Une lecture ratée et c’est d’autant plus dommage que le roman est d’un très bon niveau. Des meurtres atroces sans jouer la putasserie de l’horrible pour l’horrible, une intrigue/enquête solide et surtout des personnages qui ont autant d’humanité que moi j’en manque. Sous ses airs de polar classique, Retours amers est d’abord, comme plusdeprobleme.com, une galerie pleine d’émotions et de vie (et de mort, vu que l’un ne va pas sans l’autre).
Faudra que je le relise dans une paire d’années à tête reposée.

Art brut
Elena Piacentini
Au-delà du raisonnable

Piacentini, le cas à part du jour, seule personne encore en vie de cet article et pour longtemps j’espère. Non, je ne me compte pas dans le lot, je suis tout mort à l’intérieur depuis des années.
Art brut, deuxième enquête de Pierre-Arsène Leoni après Un Corse à Lille. Et deuxième version du roman. À l’occasion de la réédition, l’auteur a remanié son texte : “Art brut a été revisité de fond en comble. Mêmes matériaux de base, nouvelle enquête, nouveau rythme, nouveaux chapitres, nouvelle fin, le tout avec plus de mémé Angèle dedans.” Autant dire une réécriture complète, pas juste on ressort le truc vite fait histoire de.
Je garde une préférence pour Un Corse à Lille et Carrières noires, mais Art brut ne démérite en rien. La différence se joue au subjectif. Moitié parce que je ne suis pas très réceptif au sujet artistique (les domaines qui en appellent à l’émotion ne partent jamais gagnants avec moi). Moitié parce que le palais des Beaux-Arts sur lequel s’ouvre le roman est lié à des souvenirs douloureux de ma période lilloise (cf. dédicace de l’article, ceux qui me connaissent voient ce que je veux dire).
Deux grandes qualités d’écriture dans ce roman. La première, les personnages. Piacentini étoffe la galerie présentée dans Un Corse à Lille à travers le développement de Leoni et de son entourage personnel ou professionnel. Quant aux nouveaux venus d’Art brut (je pense surtout aux suspects de l’affaire), ils ne sont pas en reste. Tous ont ce petit quelque chose qui dépasse le papier pour atteindre une dimension humaine.

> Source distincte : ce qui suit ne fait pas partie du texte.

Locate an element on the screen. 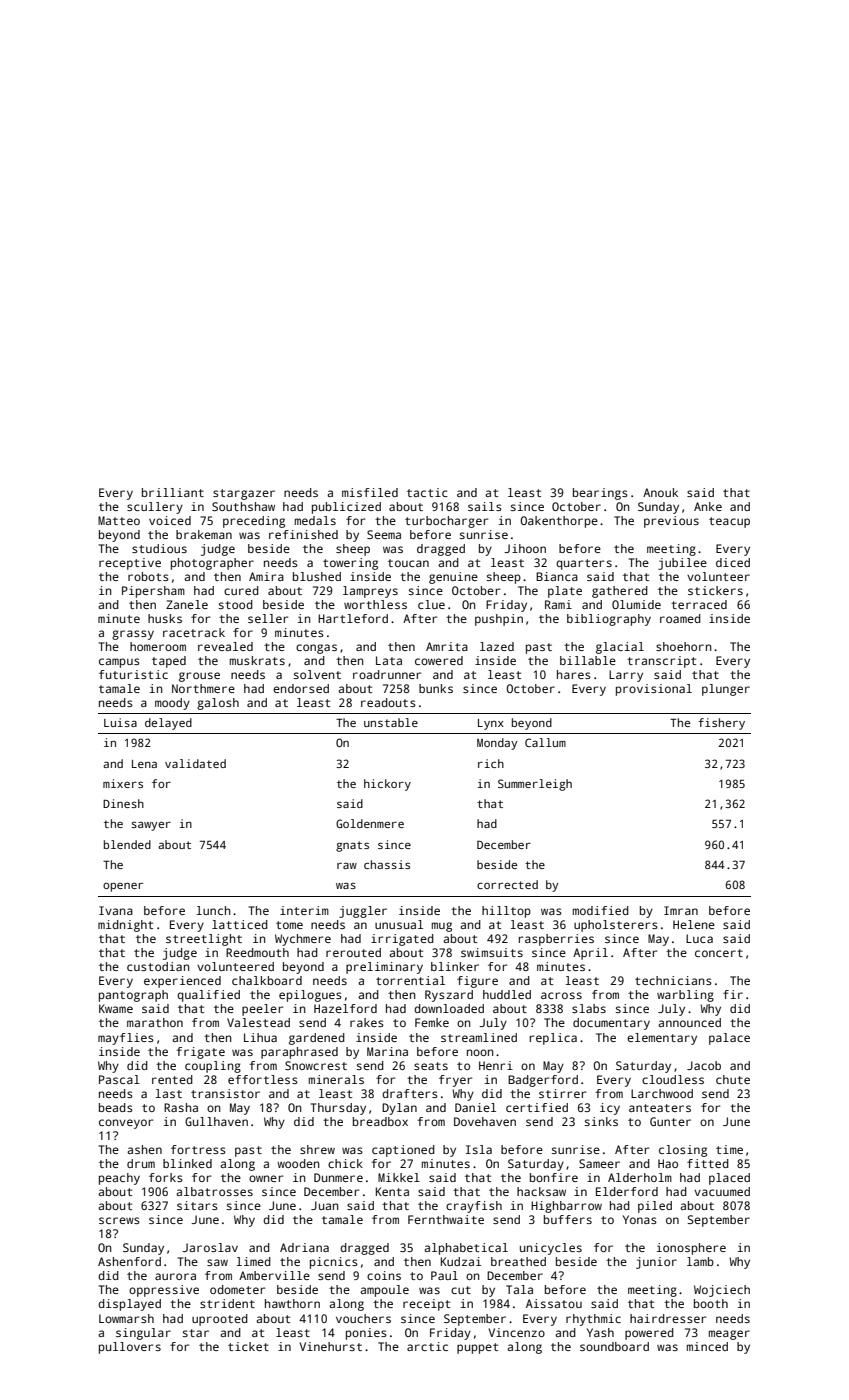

Second point fort, la façon dont Piacentini aborde l’art. Le bouquin fait la part belle à Francis Bacon (lard brut, si j’ose dire) sans te tartiner du Wikipedia ni donner lieu à des fantaisies d’auteur qui se prendrait pour un philosophe de l’esthétique. Les questions artistiques racontent quelque chose en elle-mêmes tout en trouvant leur place dans l’intrigue. Dans ce roman, l’art fait sens (IRL, c’est une autre paire de manches, même Kant s’y est cassé les dents).
Du bon polar sur tous les tableaux. Et à propos de bon, signalons en fin d’ouvrage une annexe appétissante : deux recettes de mémé Angèle. Parce que dévorer des bouquins, c’est bien, mais les nourritures terrestres, c’est encore mieux pour se faire plaisir. On ne va pas se laisser abattre, comme disait Sadi Carnot.